--- Supplied records ---

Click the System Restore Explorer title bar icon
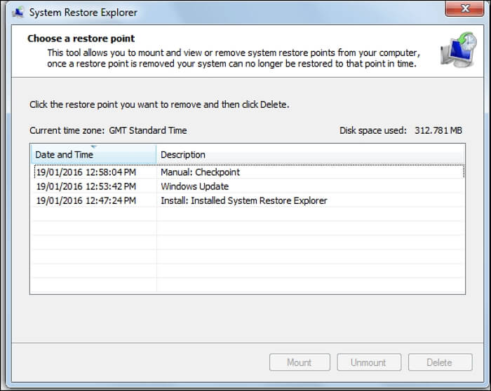491x391 pixels. (18, 13)
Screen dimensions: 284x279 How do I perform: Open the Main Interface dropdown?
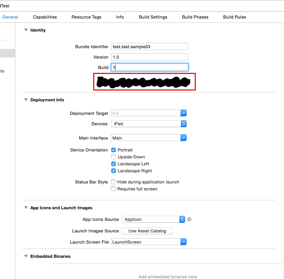[149, 138]
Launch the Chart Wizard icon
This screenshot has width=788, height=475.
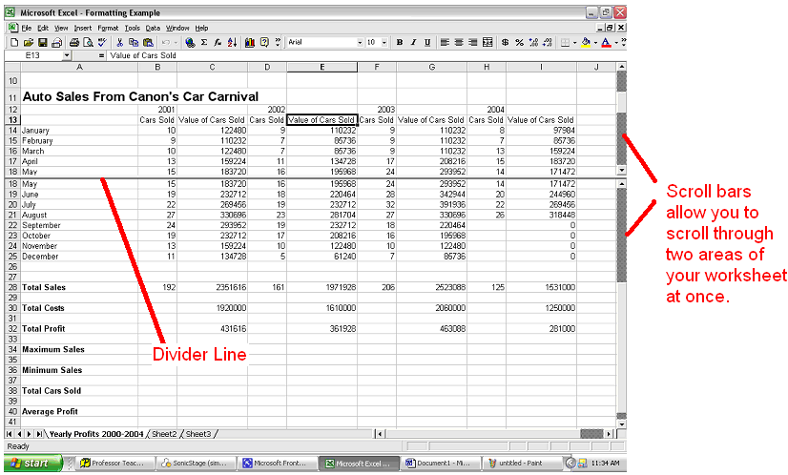tap(250, 43)
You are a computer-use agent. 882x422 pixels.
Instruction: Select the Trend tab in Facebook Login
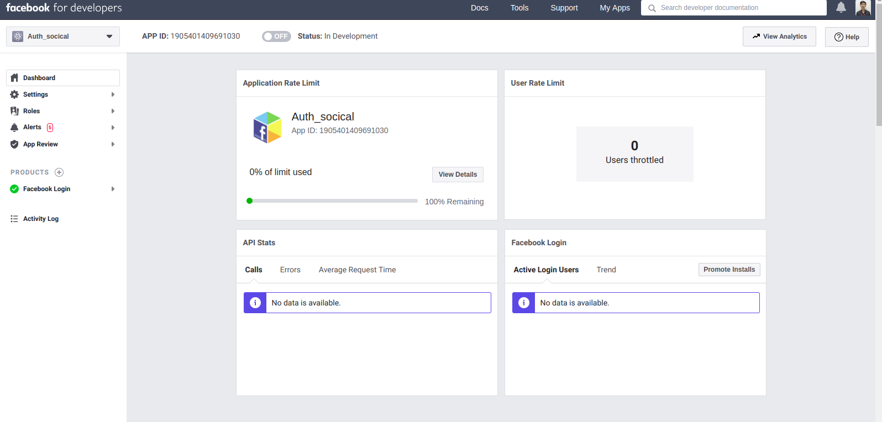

---

Exercise instructions
Return all records exactly as they stand above, except for pictures.

Answer section
Click the System Restore Explorer title bar icon
491x391 pixels. (18, 13)
Screen dimensions: 284x279 How do I perform: Open the Main Interface dropdown?
[149, 138]
Launch the Chart Wizard icon
This screenshot has width=788, height=475.
tap(250, 43)
You are a computer-use agent. 882x422 pixels.
Instruction: Select the Trend tab in Facebook Login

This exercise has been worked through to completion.